▸ WRITTEN PROBLEM: Copy out every line of the material below word for word.

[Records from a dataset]
================================

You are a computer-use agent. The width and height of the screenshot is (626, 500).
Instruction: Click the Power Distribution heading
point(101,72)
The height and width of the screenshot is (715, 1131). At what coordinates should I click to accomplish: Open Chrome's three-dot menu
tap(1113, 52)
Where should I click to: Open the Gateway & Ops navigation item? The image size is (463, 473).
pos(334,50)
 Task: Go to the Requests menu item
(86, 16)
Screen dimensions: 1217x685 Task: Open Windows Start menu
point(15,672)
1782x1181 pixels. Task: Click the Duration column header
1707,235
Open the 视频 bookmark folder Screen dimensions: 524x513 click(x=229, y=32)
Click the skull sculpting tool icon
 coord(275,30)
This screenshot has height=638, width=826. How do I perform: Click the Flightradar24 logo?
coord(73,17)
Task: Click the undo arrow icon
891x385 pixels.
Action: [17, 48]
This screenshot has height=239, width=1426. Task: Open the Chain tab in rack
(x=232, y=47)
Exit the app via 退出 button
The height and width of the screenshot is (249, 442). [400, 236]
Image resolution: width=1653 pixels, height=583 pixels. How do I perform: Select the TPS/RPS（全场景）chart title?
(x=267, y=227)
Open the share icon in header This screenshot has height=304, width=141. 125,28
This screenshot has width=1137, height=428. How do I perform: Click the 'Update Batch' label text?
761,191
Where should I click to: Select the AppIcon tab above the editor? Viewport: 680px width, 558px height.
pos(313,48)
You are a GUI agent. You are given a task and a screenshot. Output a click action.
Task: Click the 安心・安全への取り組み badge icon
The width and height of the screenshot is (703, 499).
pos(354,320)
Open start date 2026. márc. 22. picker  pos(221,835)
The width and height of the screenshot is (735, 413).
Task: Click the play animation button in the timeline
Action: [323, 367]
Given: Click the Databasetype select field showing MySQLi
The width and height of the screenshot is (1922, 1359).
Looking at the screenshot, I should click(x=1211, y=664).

================================

▸ TASK OUTPUT:
You are a computer-use agent. The width and height of the screenshot is (626, 500).
Instruction: Click the Power Distribution heading
point(101,72)
The height and width of the screenshot is (715, 1131). At what coordinates should I click to accomplish: Open Chrome's three-dot menu
tap(1113, 52)
Where should I click to: Open the Gateway & Ops navigation item? The image size is (463, 473).
pos(334,50)
 Task: Go to the Requests menu item
(86, 16)
Screen dimensions: 1217x685 Task: Open Windows Start menu
point(15,672)
1782x1181 pixels. Task: Click the Duration column header
1707,235
Open the 视频 bookmark folder Screen dimensions: 524x513 click(x=229, y=32)
Click the skull sculpting tool icon
 coord(275,30)
This screenshot has height=638, width=826. How do I perform: Click the Flightradar24 logo?
coord(73,17)
Task: Click the undo arrow icon
891x385 pixels.
Action: [17, 48]
This screenshot has height=239, width=1426. Task: Open the Chain tab in rack
(x=232, y=47)
Exit the app via 退出 button
The height and width of the screenshot is (249, 442). [400, 236]
Image resolution: width=1653 pixels, height=583 pixels. How do I perform: Select the TPS/RPS（全场景）chart title?
(x=267, y=227)
Open the share icon in header This screenshot has height=304, width=141. 125,28
This screenshot has width=1137, height=428. How do I perform: Click the 'Update Batch' label text?
761,191
Where should I click to: Select the AppIcon tab above the editor? Viewport: 680px width, 558px height.
pos(313,48)
You are a GUI agent. You are given a task and a screenshot. Output a click action.
Task: Click the 安心・安全への取り組み badge icon
The width and height of the screenshot is (703, 499).
pos(354,320)
Open start date 2026. márc. 22. picker  pos(221,835)
The width and height of the screenshot is (735, 413).
Task: Click the play animation button in the timeline
Action: [323, 367]
Given: Click the Databasetype select field showing MySQLi
The width and height of the screenshot is (1922, 1359).
Looking at the screenshot, I should click(x=1211, y=664).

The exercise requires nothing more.